HEAP_START_ADDRESS as usize + core::mem::size_of::<Header<G>>()
}
fn header(&self) -> &Header<G> {
assert!(core::mem::size_of::<Header<G>>() <= HEAP_LENGTH);
// SAFETY: Firstly, on Solana location at address HEAP_START_ADDRESS
// is guaranteed to be at least HEAP_LENGTH-byte long, aligned to 4
// GiB, writeable. Secondly, all-zero bits represents valid value
// of Header<G> since Cell<usize> and G are both bytemuck::Zeroable.
unsafe { &*(HEAP_START_ADDRESS as *const Header<G>) }
}
/// Returns address of the start of the free memory range or None if we
/// haven’t been initialised yet.
fn free_start(&self) -> Option<usize> {
let addr = self.header().end_pos.get();
(addr != 0).then_some(addr)
}
/// Sets address of the end of the free memory range.
fn set_free_start(&self, addr: usize) -> usize {
self.header().end_pos.set(addr)
}
}
}
To take advantage of this new feature of the allocator, a user needs to define a zeroable type with a static lifetime. Primitive types as well as an Option<&'static T>
fit that description. Box::leak
can be used to obtain a static reference. Lastly, to make the global state mutable, the values can be wrapped in a Cell
. All of that looks something like:
#[cfg(all(target_os = "solana", not(feature = "no-entrypoint")))]
mod global_alloc {
use core::cell::Cell;
struct Verifier { /* ... */ }
#[derive(bytemuck::Zeroable)]
struct Global {
verifier: Cell<Option<&'static Verifier>>,
}
// SAFETY: Solana is single-threaded so we don’t need to worry about thread
// safety. Note that this is build when target_os = "solana" only.
unsafe impl core::marker::Sync for Global {}
#[global_allocator]
static ALLOCATOR: alloc::BumpAllocator<Global> =
alloc::BumpAllocator { _ph: core::marker::PhantomData };
pub(super) fn global_verifier() -> Option<&'static Verifier> {
ALLOCATOR.global().verifier.get()
}
pub(super) fn set_global_verifier(verifier: Verifier) {
let verifier = Box::leak(Box::new(verifier));
ALLOCATOR.global().verifier.set(verifier);
}
}
use global_alloc::{global_verifier, set_global_verifier};
Since the Solana runtime is single-threaded, no consideration for thread-safety is necessary. Paradoxically, this may make things more complicated by forcing another version of the code for non-Solana builds (e.g. tests). Another aspect which makes things interesting is Solana’s lack of support for atomic operations (e.g.
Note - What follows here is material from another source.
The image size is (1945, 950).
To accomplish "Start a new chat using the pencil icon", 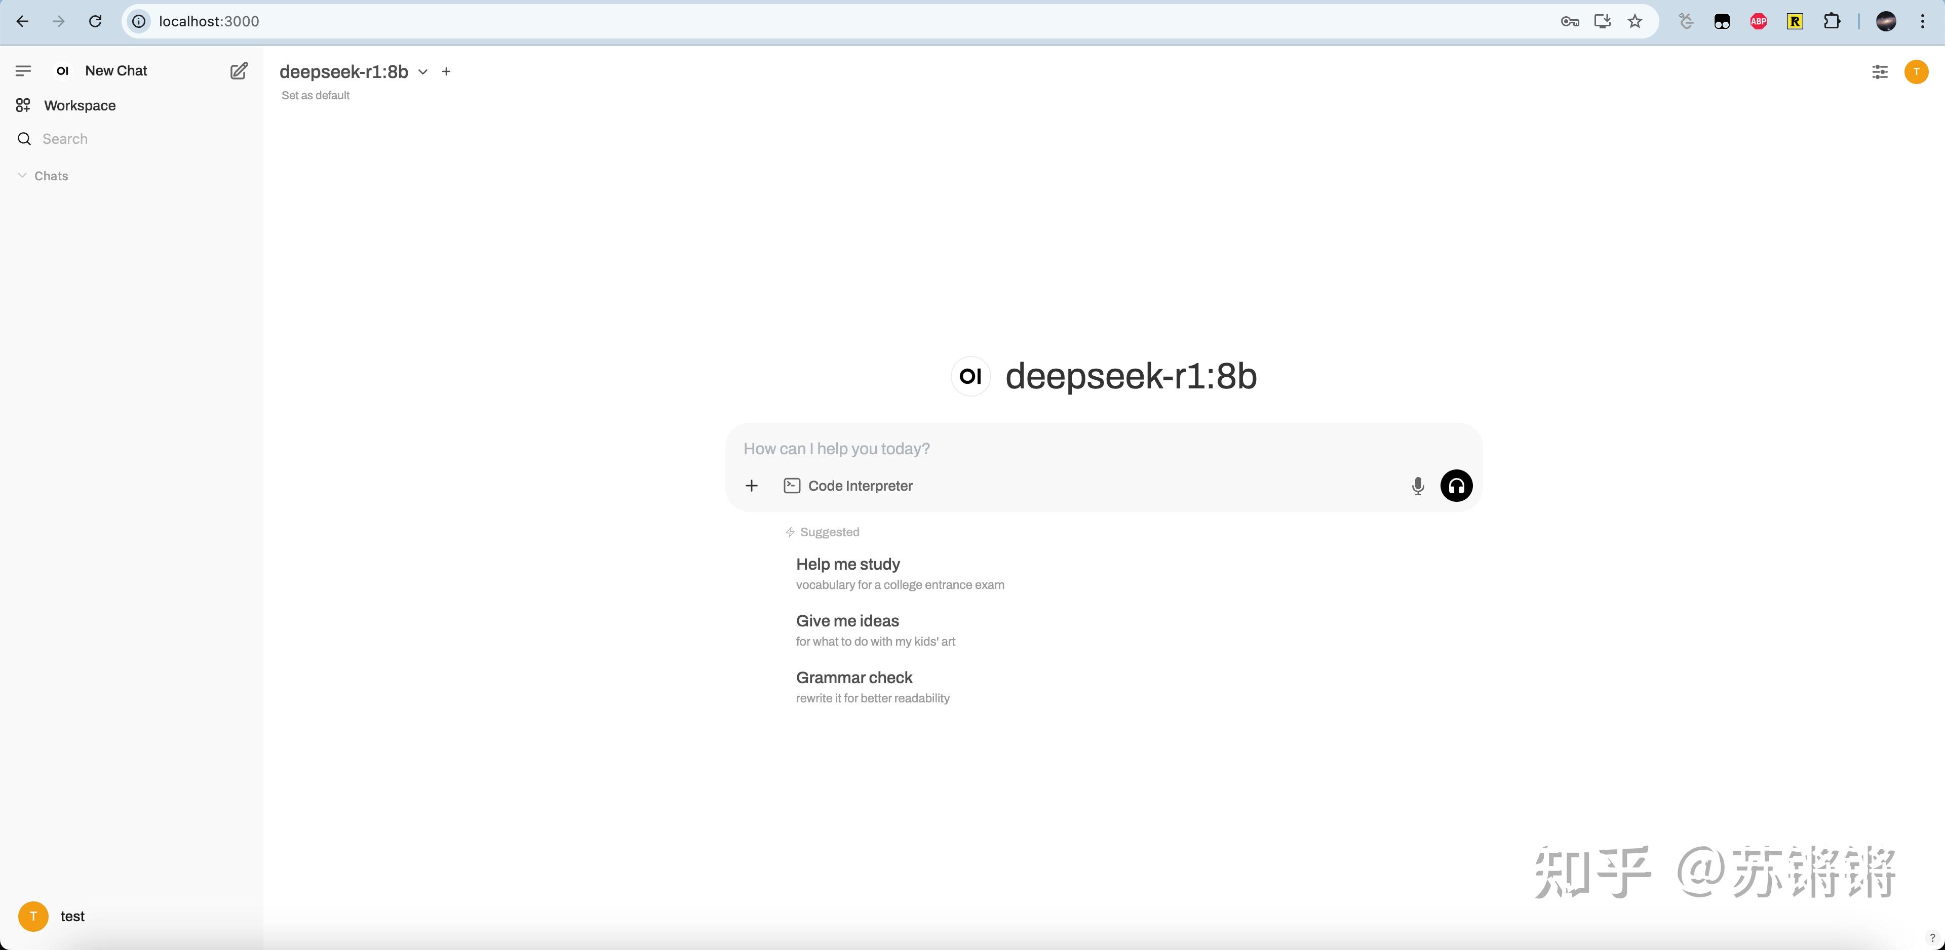I will pyautogui.click(x=239, y=70).
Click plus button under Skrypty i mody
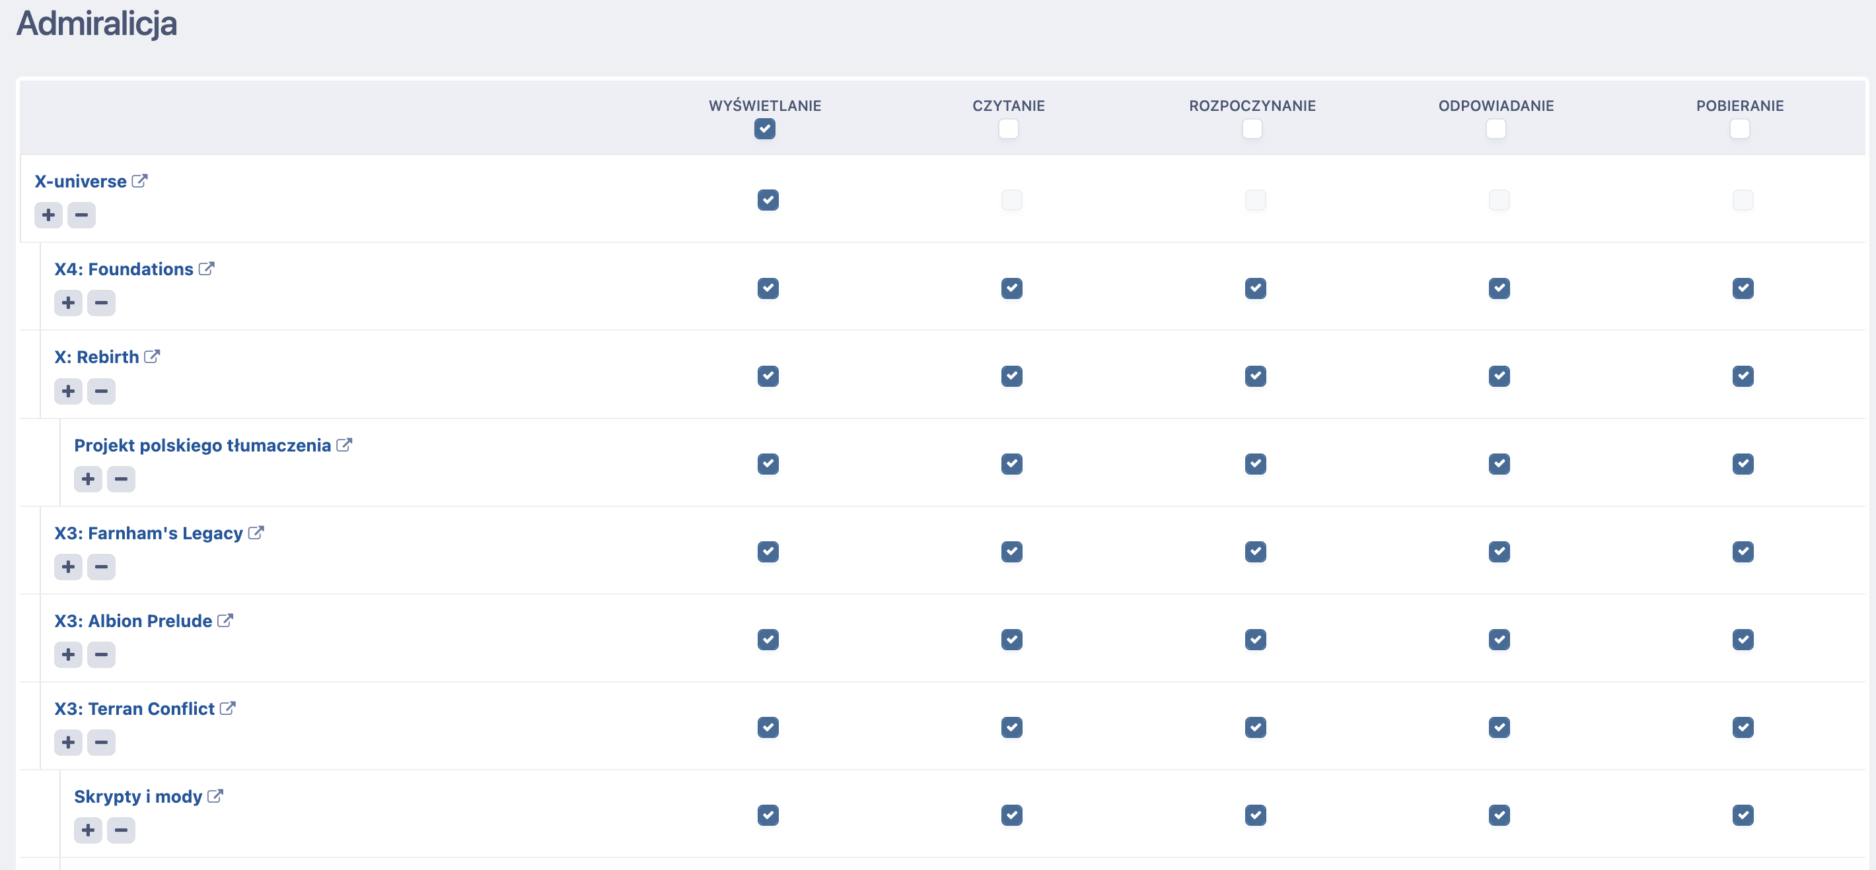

AtomicPtr
type). The mere existence of them in the smart contract, even if they are dead code, causes the smart contract to fail validation before uploading to the blockchain.
Fortunately, all of this can be ignored if the global state isn’t used by any of the unit tests or code exposed to reverse dependencies (e.g. when some crate depends on us to facilitate CPI). This is our approach with code panicking when trying to access the global state in unit tests when code was built as part of another smart contract.
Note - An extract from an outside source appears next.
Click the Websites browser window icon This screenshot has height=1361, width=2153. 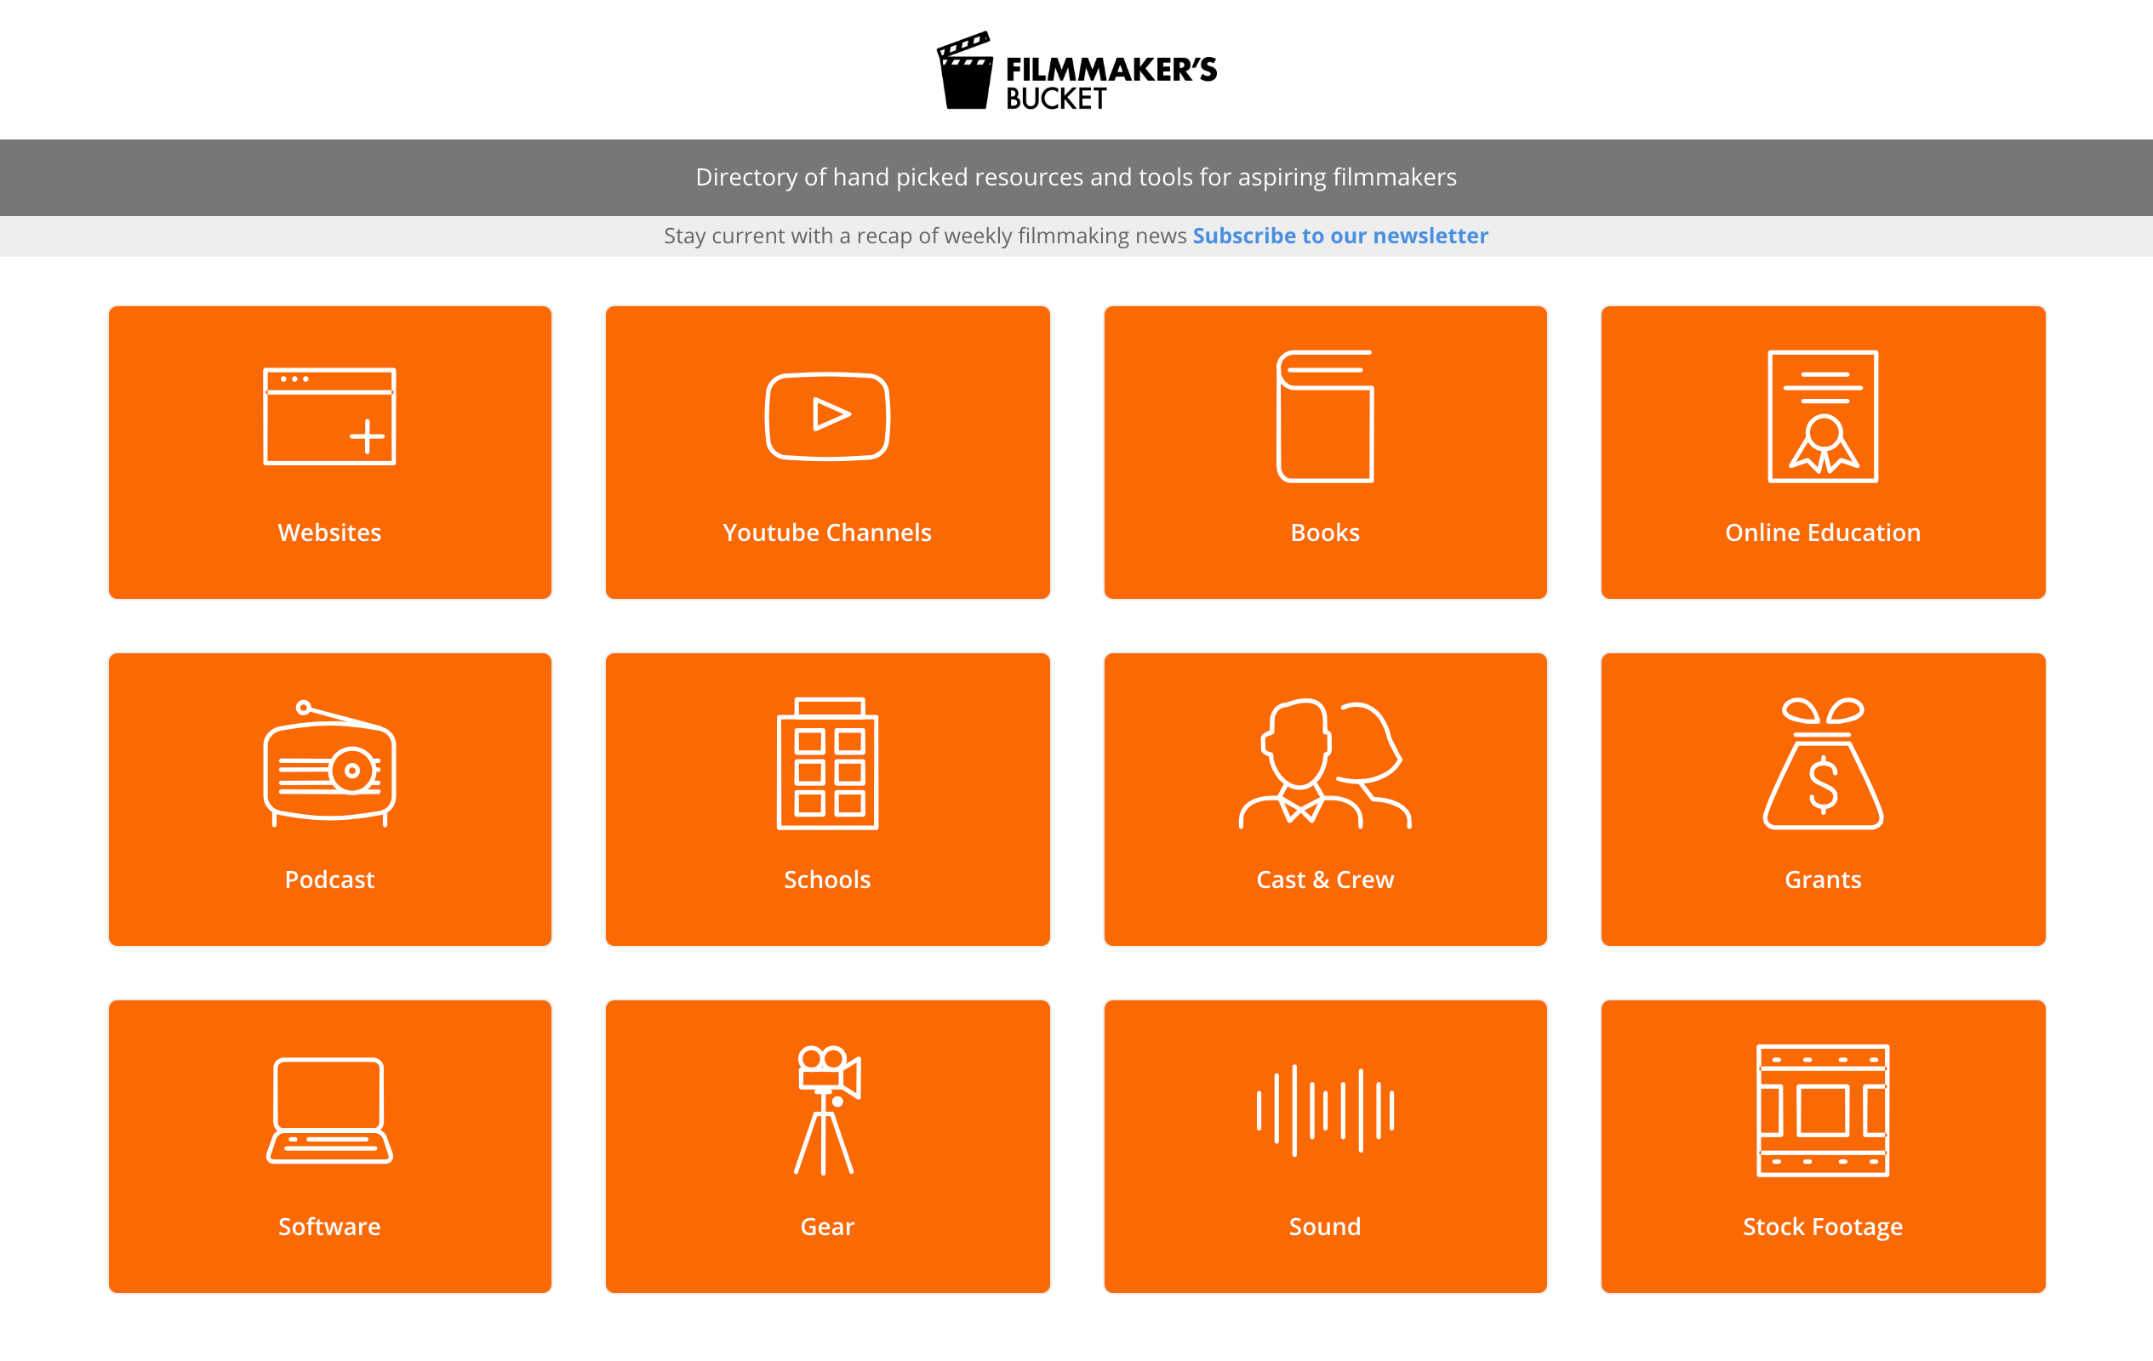point(329,416)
Code of the allocator can be found in our repository. It’s a separate crate, which makes it easy to be incorporated in other Solana programs. It is a bit different from the implementation presented above in that it tracks pointer provenance, improving test coverage when verifying with Miri.
Conclusion
Dealing with Solana memory turned out to be quite a challenge on its own. However, that wasn’t all of the adventures we had with the Solana IBC implementation. Then again, this post has been going for long enough. The rest of the story will be told in an upcoming second part.
¹ There’s still some memory ‘wasted’ each time event is emitted. But, now it’s usually just 257 bytes rather than over 1 KB.
² It’s perhaps worth noting that bump allocators are more efficient if they hand out blocks from the end rather than front. The difference is minuscule but the alignment calculation is simpler when rounding down rather than rounding up.